------ QUOTED PASSAGE
In [2]:
import nltk as tk 
from nltk.tokenize import word_tokenize
from nltk.corpus import stopwords
from nltk.stem import WordNetLemmatizer
import re
import pandas as pd

tk.download('stopwords')
tk.download('wordnet')

[nltk_data] Downloading package stopwords to
[nltk_data]     /Users/melchorbicalan/nltk_data...
[nltk_data]   Package stopwords is already up-to-date!
[nltk_data] Downloading package wordnet to
[nltk_data]     /Users/melchorbicalan/nltk_data...
[nltk_data]   Package wordnet is already up-to-date!


True

In [3]:
# load cleaned data
trustpilot = pd.read_csv('../cleaned_trustpilot_reviews.csv')
bbb = pd.read_csv('../cleaned_bbb_reviews.csv')


In [4]:
# load the text data for nlp
trustpilot_corpus1 = trustpilot['Review Body'].values
trustpilot_corpus2 = trustpilot['Review Heading'].values
bbb_corpus = bbb['Review Body'].values


In [5]:

# consider cases where review body or review heading contains emojis
def remove_emojis(text):
    emoji_pattern = re.compile(
        "["
        "\U0001F600-\U0001F64F"  # Emoticons
        "\U0001F300-\U0001F5FF"  # Symbols & Pictographs
        "\U0001F680-\U0001F6FF"  # Transport & Map
        "\U0001F1E0-\U0001F1FF"  # Flags (iOS)
        "\U00002702-\U000027B0"  # Dingbats
        "\U000024C2-\U0001F251"  # Enclosed characters
        "]+", flags=re.UNICODE
    )
    return emoji_pattern.sub(r'', text)
# consider cases where review heading contains ellipsis at the end. Ignore these instances
collect_valid_rhead = [remove_emojis(review) for review in trustpilot_corpus2 if review.endswith(('…','...')) == False]
# consider cases where review body is null
collect_valid_rbody = [remove_emojis(review) for review in trustpilot_corpus1 if type(review) == str]


In [6]:
# tokenize the texts
# each list is a multidimensional lists with varying lengths
tokenized_tp_rbody = [word_tokenize(review) for review in collect_valid_rbody]
tokenized_tp_rhead = [word_tokenize(review) for review in collect_valid_rhead]
tokenized_bbb_rbody = [word_tokenize(review) for review in bbb_corpus]

In [7]:
# implement stop words
stop_words = set(stopwords.words('english'))
------------
------ DATA ENTRIES
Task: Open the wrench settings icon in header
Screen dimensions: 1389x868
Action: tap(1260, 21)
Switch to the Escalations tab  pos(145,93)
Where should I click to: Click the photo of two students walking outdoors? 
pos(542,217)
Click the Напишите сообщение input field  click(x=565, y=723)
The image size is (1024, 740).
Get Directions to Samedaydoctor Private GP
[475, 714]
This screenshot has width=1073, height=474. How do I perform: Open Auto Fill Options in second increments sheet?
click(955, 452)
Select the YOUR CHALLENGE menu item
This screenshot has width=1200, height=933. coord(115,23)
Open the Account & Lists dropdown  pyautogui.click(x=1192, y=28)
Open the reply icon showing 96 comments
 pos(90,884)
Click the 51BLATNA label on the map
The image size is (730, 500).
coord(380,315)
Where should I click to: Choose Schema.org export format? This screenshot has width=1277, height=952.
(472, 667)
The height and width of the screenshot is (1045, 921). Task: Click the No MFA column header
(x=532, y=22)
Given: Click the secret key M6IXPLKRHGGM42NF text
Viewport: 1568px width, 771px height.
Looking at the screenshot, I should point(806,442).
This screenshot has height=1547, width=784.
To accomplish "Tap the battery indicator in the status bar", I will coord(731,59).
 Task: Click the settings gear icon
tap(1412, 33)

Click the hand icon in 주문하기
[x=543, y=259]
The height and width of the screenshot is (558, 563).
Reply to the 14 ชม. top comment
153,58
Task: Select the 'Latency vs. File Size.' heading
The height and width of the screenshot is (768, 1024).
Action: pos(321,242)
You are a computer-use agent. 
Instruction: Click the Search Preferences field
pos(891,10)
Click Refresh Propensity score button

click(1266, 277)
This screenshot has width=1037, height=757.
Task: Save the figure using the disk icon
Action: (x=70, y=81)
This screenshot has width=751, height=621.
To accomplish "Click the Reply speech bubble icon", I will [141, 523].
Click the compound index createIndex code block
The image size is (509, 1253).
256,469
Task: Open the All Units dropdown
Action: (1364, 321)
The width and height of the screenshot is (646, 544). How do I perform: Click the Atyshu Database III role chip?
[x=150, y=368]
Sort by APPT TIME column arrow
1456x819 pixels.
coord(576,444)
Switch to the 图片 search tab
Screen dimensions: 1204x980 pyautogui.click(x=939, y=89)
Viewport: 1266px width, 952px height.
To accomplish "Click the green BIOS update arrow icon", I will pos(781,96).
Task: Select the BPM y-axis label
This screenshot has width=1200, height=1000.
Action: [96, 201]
------------
> **PROBLEM SET**:
1. In the NLTK notebook, which review headings are left out of the list of valid headings?
2. Continue the NLTK notebook from its final line, which defines the set of English stop words.

> **EXERCISE ANSWERS**:
1. Headings that end with an ellipsis ('…' or '...') are left out.

2.
len(stop_words)

198

In [8]:
#clean tokenized texts
def clean_text(text, stop_words):
    cleaned_text = []
    for word in text:
        if word.lower() not in stop_words:
            cleaned_text.append(word)
    return cleaned_text

cleaned_tp_rbody = [clean_text(review, stop_words) for review in tokenized_tp_rbody]
cleaned_tp_rhead = [clean_text(review, stop_words) for review in tokenized_tp_rhead]
cleaned_bbb_rbody = [clean_text(review, stop_words) for review in tokenized_bbb_rbody]


In [9]:
# Lemmatization
lemmatizer = WordNetLemmatizer()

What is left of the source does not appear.